Perspective

I was asked a question on social media last night along the lines of “tell me your perspective.”  I had to think about this. How do you explain to someone that you are the sum of you experiences when they want to focus on one aspect?

I firmly believe that everything that has been part of my life has shaped me into who I am today. Good, bad or indifferent I learned from whatever it was. Growing up with 3 siblings? Learned how to both walk away and blow raspberries. Forced into conformity in school? At the time, I didn’t mind. There were many of us in that position. Now…I wish I had known that they way I think is just fine. You may not understand it, but that’s not important. Well, it is because I need you to understand that different is not threatening to you.

That’s what all this comes down to in the end. When people run across something different, it challenges us to think. To look outside our zone. To try to understand new ideas. Some people are more adaptable to change than others. This is where the skill to know when to press an issue or when to tread lightly comes in handy. Alienating people rarely accomplishes anything.

My perspective on labels….they help people understand broad concepts. They are dangerous when people assume that the label limits the possibilities. They are dangerous when people assume everyone in that category will act exactly the same. So, helpful to quantify, sort or understand. Harmful when you assume a label is the answer.

My perspective on living with Autism? I have my own set of challenges. While I could run down a checklist, the reality is each challenge is truly my own. It’s something I must understand and learn to live with. These are my circumstances. When you think about Autism as part of a person, you begin to understand that it doesn’t define people any more than having brown hair does.

When you change your hair from brown to blond, it eventually changes back to brown because that color is part of you. Trying to force an Autistic into your idea of “normal” brings change in the short-term. In the long-term, the person will return to their “normal.”

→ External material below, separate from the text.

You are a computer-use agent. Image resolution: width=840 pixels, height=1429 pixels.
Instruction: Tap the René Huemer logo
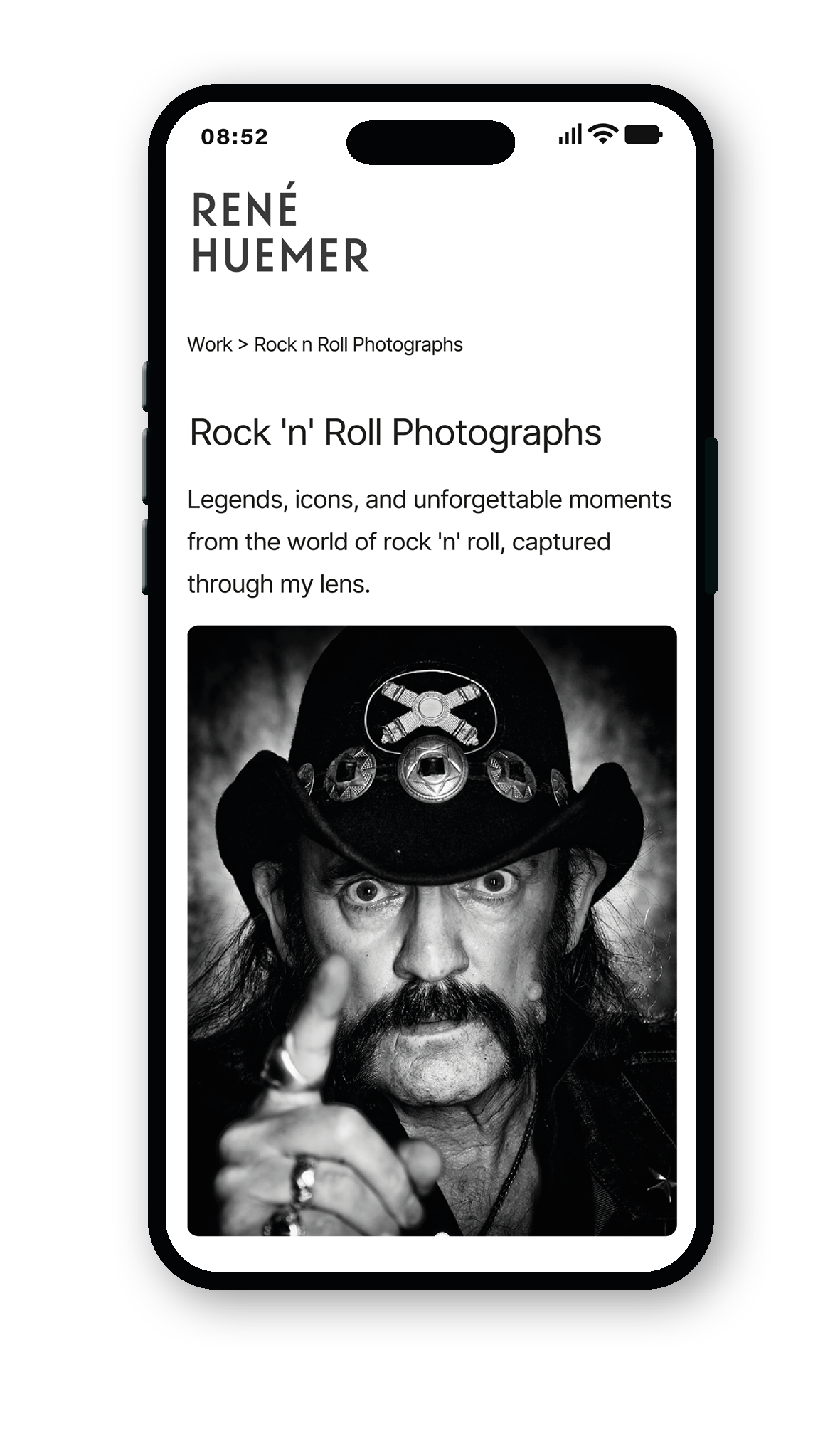(x=280, y=228)
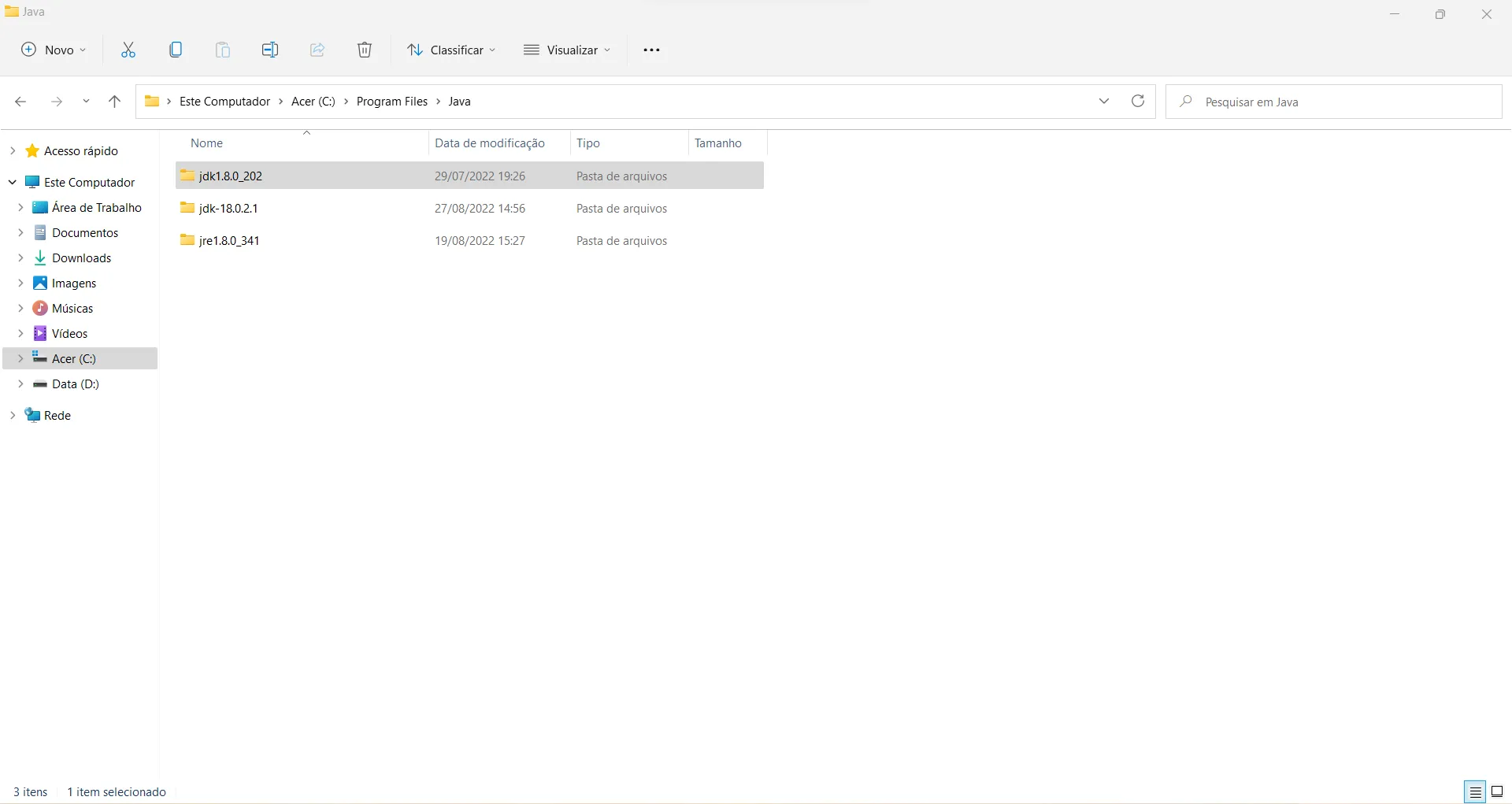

Your challenge: Acceptance. Diversity is a good thing. The world is a whole lot smaller now than it was even twenty years ago. We can all learn from each other. While it may be a struggle, or even painful, we must learn as a society to stop fearing “different.”

Invisible

Today, I’d like to be invisible. I’d like to go to the places I would normally go and not have people notice me. I’d like to just get through one day without the conversations that I must have with people who don ‘t seem to understand. I’d like to go one day just doing my “thing” and not have criticism thrown at me from all directions. One day without being judged.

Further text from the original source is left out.